Developing a Lean, Clean and Green POWER.HOUSE
What do you get when you equip a single household with multiple smart electrical and thermal systems to generate and store clean energy?
You get a POWER.HOUSE.
Recently, Enbridge Gas, the City of Markham and electric utility Alectra announced the POWER.HOUSE hybrid energy project in the southern Ontario city. With deployment in 10 Markham residential homes, the POWER.HOUSE project, funded by Natural Resources Canada, aims to explore the benefits of decentralized hybrid energy generation.
Homes are retrofitted with a set of controllable electrical and thermal technologies feeding into a Virtual Power Plant (VPP) platform. These technologies include:
- Hybrid heating (natural gas and electric heating)
- Solar panels
- Battery storage
- Micro combined heat and power (CHP) systems, and
- Electric vehicle chargers.
This integrated equipment will enable customers to reduce greenhouse gas (GHG) emissions, have greater control over their energy costs, and enjoy increased comfort levels through automated controls.
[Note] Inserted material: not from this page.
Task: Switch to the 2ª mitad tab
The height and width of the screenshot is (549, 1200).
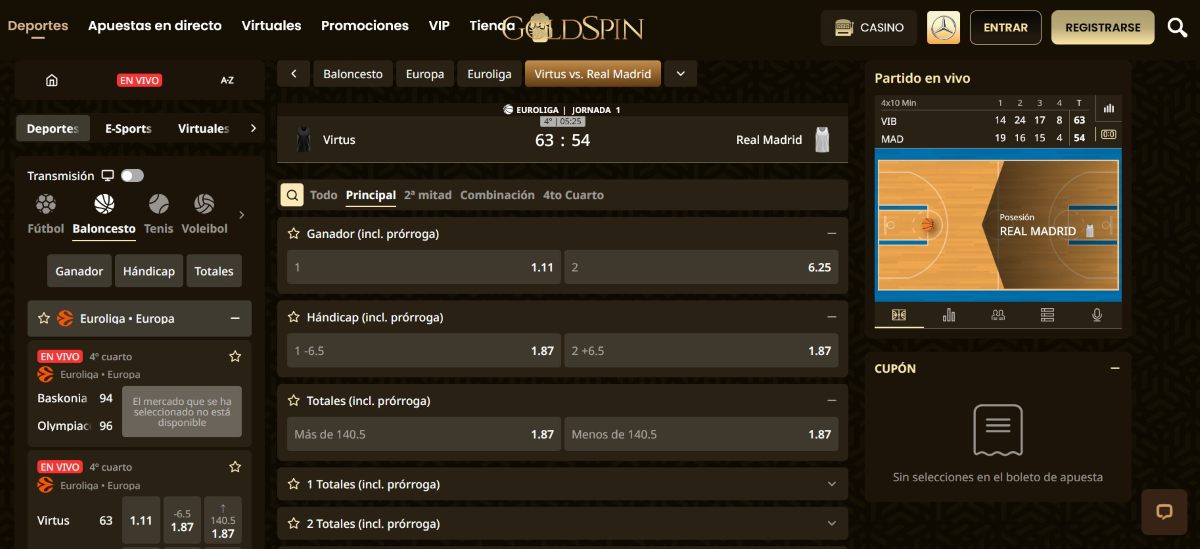Action: click(427, 195)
“The POWER.HOUSE hybrid project is a fantastic example of utilities and municipalities partnering to advance leading-edge hybrid heating technologies that reduce GHG emissions while delivering a reliable supply of clean power to local homes,” says Malini Giridhar, Vice President of Business Development and Regulatory at Enbridge Gas.
“We’re proud to collaborate with Alectra and the City of Markham to develop this made-in-Canada solution and it is our hope that the success of this pilot can lead to wider scale deployment and lower costs as more municipalities participate. Together, we’re leading the way to a clean energy future.”
The POWER.HOUSE hybrid pilot project will explore the concept of grid flexibility, with homeowners able to shift power supply to behind-the-meter sources (that is, generated onsite) during peak hours by using solar energy to power electric vehicles and other household items.
The VPP model will allow households withstand the impacts of extreme weather events that cause power grid outages. Excess clean energy generated by these homes will feed into the grid.
“The transportation and residential sectors combined consume 67% of energy across the city,” notes Markham Mayor Frank Scarpitti. “The POWER.HOUSE hybrid pilot is an example of how a local program can target energy reductions while supporting our Municipal Energy Plan—Getting to Zero, reaching net zero emissions by 2050.”
Enbridge Gas provided direct project funding, offered in-kind expertise for thermal energy integration and system monitoring, and led the enablement cloud-based, remote dispatch for the homes’ dual-fuel heating systems.